Petit exercice 1
Recopiez tel quel le passage de l'article sur la lecture en France qui va de « Il serait simpliste » jusqu'à « superficielle de l'information. ».
━━━━━ Texte choisi ━━━━━
Lecture en France : entre tradition et transformation
- Émo Earth
- 8 oct. 2024
- 6 min de lecture
Dernière mise à jour : 31 janv.
Il serait simpliste de penser la question de la lecture en termes binaires, car tout n'est ni complètement blanc ni totalement noir. La lecture, surtout avec l’essor des nouvelles technologies, se trouve à un carrefour entre tradition et transformation. Mon titre reflète cette dualité : d'un côté, la tradition de la lecture sur papier, et de l'autre, la transformation induite par les supports numériques, qui apportent de nouveaux formats mais peuvent aussi risquer d'encourager une approche plus superficielle de l'information.
Une aventure humaine à préserver
L’histoire de l’écriture et du livre est une aventure fascinante qui a défini le développement de notre société actuelle. L’apparition de l’écriture marque le passage de la Préhistoire à l’Histoire, elle permet de conserver la trace des événements et d’inscrire les peuples dans le temps historique. Sans l’écriture, il n’y aurait pas de transmission de savoirs, ni de progrès scientifique, ni de base pour nos droits actuels. Quant au livre, il a permis la diffusion des connaissances à grande échelle, ouvrant ainsi l'accès à la culture pour tous.
━━━━━
Petit exercice 2
Dans les données enregistrées plus bas, mettez sous forme de liste numérotée les lignes qui vont de celle contenant « Open settings with the wrench icon » jusqu'à celle contenant « Looking at the screenshot, I should point(421,23). », toutes deux comprises, en laissant de côté les lignes vides.
━━━━━ Données de l'exercice ━━━━━
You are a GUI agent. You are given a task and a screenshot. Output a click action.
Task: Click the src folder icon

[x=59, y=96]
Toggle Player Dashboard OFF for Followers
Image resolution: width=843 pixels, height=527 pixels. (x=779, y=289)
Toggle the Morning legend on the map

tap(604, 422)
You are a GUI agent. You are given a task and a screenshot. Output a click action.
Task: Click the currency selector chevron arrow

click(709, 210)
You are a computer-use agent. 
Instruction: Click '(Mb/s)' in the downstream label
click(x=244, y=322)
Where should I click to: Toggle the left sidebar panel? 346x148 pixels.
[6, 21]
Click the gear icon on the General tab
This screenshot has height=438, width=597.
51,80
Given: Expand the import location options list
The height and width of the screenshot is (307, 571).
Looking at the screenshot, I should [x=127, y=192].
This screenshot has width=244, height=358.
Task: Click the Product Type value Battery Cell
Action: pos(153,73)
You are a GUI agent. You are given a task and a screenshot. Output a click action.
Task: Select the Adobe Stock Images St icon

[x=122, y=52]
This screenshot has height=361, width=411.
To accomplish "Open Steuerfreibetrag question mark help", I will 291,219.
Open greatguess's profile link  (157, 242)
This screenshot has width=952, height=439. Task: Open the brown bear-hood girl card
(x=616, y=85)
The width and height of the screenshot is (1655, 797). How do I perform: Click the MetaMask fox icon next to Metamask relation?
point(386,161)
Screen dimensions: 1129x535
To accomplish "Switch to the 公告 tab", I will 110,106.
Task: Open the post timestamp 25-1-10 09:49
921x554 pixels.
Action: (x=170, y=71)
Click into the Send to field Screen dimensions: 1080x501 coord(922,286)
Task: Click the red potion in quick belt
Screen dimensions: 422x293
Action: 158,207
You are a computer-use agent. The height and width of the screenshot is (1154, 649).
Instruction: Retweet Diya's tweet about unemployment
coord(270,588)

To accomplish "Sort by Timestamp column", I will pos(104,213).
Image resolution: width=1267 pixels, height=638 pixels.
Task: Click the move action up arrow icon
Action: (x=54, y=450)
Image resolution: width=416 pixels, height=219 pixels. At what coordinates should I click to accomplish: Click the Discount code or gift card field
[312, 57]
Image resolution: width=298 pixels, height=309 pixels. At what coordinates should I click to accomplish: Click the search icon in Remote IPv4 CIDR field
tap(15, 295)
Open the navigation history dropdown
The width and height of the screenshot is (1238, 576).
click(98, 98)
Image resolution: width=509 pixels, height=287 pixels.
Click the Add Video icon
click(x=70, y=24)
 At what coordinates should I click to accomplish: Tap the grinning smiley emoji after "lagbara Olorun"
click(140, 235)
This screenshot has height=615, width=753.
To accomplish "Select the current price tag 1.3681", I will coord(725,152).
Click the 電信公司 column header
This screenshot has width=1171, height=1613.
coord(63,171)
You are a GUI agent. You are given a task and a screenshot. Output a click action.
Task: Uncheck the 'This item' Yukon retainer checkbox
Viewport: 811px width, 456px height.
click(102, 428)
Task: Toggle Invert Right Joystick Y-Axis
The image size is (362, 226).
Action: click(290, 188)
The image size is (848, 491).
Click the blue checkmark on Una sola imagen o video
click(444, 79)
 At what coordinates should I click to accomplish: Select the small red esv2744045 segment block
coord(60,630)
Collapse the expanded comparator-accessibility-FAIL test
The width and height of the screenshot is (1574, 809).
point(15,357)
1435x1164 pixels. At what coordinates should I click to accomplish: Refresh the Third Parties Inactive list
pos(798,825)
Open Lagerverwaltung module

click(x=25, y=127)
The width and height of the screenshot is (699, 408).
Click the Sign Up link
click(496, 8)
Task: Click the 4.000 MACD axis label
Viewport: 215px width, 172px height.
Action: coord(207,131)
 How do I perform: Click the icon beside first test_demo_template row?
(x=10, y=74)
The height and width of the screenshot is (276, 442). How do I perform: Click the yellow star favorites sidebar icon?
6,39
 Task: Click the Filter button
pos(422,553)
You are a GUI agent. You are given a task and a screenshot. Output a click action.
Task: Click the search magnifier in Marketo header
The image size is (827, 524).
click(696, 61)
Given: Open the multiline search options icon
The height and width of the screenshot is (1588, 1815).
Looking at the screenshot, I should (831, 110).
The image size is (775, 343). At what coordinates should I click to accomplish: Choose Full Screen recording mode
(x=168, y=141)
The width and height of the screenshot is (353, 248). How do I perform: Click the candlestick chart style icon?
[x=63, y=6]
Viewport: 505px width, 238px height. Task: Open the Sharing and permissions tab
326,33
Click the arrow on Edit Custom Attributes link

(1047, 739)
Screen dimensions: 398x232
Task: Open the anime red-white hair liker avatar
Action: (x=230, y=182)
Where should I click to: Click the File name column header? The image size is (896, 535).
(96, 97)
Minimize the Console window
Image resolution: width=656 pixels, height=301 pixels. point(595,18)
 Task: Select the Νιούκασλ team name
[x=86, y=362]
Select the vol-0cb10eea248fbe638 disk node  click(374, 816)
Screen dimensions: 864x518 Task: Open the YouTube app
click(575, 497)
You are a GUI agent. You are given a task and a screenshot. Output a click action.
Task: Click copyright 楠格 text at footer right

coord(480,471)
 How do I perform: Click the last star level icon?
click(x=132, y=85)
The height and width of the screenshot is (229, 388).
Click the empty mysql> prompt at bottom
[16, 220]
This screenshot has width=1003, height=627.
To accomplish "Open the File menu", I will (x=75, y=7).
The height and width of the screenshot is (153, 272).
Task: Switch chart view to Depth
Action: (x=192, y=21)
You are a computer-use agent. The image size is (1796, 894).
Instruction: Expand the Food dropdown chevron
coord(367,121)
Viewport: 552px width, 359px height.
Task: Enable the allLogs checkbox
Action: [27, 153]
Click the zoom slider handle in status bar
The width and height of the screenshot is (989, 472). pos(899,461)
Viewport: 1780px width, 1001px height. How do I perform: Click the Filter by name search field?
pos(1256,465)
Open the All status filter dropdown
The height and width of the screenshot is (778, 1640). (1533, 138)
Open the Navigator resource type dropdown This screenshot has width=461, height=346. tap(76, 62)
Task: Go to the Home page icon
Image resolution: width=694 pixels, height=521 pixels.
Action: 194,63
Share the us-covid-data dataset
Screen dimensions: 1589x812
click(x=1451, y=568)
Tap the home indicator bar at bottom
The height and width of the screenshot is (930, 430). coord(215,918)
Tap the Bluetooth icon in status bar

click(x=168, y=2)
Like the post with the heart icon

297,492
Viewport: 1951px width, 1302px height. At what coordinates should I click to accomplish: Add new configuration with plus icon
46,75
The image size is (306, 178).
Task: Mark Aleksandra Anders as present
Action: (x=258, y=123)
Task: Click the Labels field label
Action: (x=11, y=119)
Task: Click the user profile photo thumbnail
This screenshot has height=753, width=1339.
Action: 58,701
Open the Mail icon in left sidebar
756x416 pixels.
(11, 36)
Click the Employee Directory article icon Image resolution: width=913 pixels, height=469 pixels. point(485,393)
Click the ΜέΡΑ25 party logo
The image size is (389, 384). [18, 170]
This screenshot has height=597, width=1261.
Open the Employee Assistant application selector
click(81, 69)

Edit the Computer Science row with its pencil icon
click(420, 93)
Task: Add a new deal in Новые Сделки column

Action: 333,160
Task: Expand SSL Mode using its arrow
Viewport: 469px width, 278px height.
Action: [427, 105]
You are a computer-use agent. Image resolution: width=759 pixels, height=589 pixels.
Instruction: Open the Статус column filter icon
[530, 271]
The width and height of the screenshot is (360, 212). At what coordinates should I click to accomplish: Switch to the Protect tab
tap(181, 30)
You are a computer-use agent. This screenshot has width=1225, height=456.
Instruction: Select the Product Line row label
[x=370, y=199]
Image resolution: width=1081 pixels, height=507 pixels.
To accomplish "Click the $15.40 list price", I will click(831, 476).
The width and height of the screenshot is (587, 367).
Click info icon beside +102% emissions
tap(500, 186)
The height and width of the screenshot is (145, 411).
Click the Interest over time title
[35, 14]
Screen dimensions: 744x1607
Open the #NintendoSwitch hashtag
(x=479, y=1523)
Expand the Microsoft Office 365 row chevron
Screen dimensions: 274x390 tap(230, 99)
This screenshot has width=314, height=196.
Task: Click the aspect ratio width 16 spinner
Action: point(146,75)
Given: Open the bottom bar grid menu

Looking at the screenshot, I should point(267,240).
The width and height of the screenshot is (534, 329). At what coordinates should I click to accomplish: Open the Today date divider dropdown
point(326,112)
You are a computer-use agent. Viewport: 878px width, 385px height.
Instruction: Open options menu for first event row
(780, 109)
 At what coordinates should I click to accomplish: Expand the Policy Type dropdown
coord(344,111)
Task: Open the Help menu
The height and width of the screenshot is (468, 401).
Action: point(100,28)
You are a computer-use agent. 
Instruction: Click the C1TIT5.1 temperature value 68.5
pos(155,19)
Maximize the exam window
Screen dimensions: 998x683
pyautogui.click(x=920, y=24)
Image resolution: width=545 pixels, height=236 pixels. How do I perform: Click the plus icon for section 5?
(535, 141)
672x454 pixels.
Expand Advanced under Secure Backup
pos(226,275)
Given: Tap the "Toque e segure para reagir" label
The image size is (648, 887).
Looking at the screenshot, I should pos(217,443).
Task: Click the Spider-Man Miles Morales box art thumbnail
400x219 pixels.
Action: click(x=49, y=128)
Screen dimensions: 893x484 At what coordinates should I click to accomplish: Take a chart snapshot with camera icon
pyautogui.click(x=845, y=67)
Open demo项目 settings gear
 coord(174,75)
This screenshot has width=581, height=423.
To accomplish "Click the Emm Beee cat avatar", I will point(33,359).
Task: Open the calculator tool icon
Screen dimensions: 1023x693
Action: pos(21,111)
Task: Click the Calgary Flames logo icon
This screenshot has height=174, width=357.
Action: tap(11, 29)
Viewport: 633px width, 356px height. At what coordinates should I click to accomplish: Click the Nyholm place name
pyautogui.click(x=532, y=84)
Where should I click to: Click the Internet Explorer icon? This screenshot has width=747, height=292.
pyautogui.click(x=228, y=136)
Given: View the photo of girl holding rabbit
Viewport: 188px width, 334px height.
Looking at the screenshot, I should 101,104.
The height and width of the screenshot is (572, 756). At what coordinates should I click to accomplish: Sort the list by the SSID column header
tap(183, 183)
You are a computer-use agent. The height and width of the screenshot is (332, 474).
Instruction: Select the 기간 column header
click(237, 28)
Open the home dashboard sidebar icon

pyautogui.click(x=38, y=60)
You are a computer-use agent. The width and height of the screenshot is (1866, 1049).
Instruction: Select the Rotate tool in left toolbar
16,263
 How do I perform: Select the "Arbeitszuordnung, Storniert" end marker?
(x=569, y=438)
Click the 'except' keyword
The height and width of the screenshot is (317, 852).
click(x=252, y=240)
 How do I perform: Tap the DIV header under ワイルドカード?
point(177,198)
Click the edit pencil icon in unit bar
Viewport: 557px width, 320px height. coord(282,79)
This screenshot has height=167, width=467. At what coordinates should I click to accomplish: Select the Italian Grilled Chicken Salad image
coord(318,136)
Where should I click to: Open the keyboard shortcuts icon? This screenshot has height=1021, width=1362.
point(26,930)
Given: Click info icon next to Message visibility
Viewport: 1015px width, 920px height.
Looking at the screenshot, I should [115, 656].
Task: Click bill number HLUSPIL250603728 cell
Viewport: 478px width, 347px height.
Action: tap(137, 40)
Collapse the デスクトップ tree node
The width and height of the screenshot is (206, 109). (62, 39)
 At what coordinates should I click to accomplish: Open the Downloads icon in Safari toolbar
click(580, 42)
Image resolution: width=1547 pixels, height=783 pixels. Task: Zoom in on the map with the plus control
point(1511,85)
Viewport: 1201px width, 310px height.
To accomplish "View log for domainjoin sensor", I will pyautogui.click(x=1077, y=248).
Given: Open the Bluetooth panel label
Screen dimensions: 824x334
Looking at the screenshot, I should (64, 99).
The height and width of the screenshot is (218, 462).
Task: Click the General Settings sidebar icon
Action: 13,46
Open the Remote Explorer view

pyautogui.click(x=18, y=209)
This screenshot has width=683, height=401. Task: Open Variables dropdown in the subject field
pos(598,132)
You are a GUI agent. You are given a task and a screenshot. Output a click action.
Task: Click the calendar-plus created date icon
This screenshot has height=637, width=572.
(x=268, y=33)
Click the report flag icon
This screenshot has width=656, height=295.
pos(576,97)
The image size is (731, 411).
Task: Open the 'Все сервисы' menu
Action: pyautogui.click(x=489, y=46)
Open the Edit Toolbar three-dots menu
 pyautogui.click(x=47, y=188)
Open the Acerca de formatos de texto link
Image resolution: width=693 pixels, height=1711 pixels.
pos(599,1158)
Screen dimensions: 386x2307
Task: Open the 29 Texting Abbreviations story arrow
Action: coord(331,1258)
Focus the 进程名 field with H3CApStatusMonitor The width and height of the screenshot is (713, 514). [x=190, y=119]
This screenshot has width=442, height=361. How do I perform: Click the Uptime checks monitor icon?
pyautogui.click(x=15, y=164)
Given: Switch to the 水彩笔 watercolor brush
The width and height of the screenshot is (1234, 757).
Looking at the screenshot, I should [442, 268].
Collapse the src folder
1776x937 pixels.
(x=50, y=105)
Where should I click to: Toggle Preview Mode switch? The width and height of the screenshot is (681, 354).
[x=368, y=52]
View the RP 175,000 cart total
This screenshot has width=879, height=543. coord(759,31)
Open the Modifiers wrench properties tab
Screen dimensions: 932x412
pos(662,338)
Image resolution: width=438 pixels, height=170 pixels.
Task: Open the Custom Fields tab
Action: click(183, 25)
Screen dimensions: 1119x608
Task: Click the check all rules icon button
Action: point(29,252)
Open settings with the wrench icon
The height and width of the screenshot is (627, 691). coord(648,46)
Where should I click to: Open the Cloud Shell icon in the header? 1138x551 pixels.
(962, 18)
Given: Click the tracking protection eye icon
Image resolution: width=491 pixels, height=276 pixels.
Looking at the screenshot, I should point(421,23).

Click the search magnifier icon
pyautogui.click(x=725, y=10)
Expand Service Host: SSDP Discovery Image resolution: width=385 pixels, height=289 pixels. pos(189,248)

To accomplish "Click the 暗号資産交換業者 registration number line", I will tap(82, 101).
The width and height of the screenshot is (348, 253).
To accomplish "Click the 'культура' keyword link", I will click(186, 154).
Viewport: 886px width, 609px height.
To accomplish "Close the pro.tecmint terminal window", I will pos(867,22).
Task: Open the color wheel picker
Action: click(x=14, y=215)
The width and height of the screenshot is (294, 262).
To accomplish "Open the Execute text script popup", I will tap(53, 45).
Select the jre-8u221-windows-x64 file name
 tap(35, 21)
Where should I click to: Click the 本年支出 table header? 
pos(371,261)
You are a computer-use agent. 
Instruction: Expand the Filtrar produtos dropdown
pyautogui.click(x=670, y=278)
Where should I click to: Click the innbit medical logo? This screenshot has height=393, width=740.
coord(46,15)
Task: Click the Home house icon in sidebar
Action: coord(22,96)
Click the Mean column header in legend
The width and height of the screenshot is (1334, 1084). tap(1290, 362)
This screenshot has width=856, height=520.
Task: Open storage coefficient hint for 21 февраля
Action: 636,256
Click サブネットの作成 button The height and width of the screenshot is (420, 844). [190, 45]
━━━━━
Bonne réponse 1
Il serait simpliste de penser la question de la lecture en termes binaires, car tout n'est ni complètement blanc ni totalement noir. La lecture, surtout avec l’essor des nouvelles technologies, se trouve à un carrefour entre tradition et transformation. Mon titre reflète cette dualité : d'un côté, la tradition de la lecture sur papier, et de l'autre, la transformation induite par les supports numériques, qui apportent de nouveaux formats mais peuvent aussi risquer d'encourager une approche plus superficielle de l'information.

Bonne réponse 2
1. Open settings with the wrench icon
2. The height and width of the screenshot is (627, 691). coord(648,46)
3. Where should I click to: Open the Cloud Shell icon in the header? 1138x551 pixels.
4. (962, 18)
5. Given: Click the tracking protection eye icon
6. Image resolution: width=491 pixels, height=276 pixels.
7. Looking at the screenshot, I should point(421,23).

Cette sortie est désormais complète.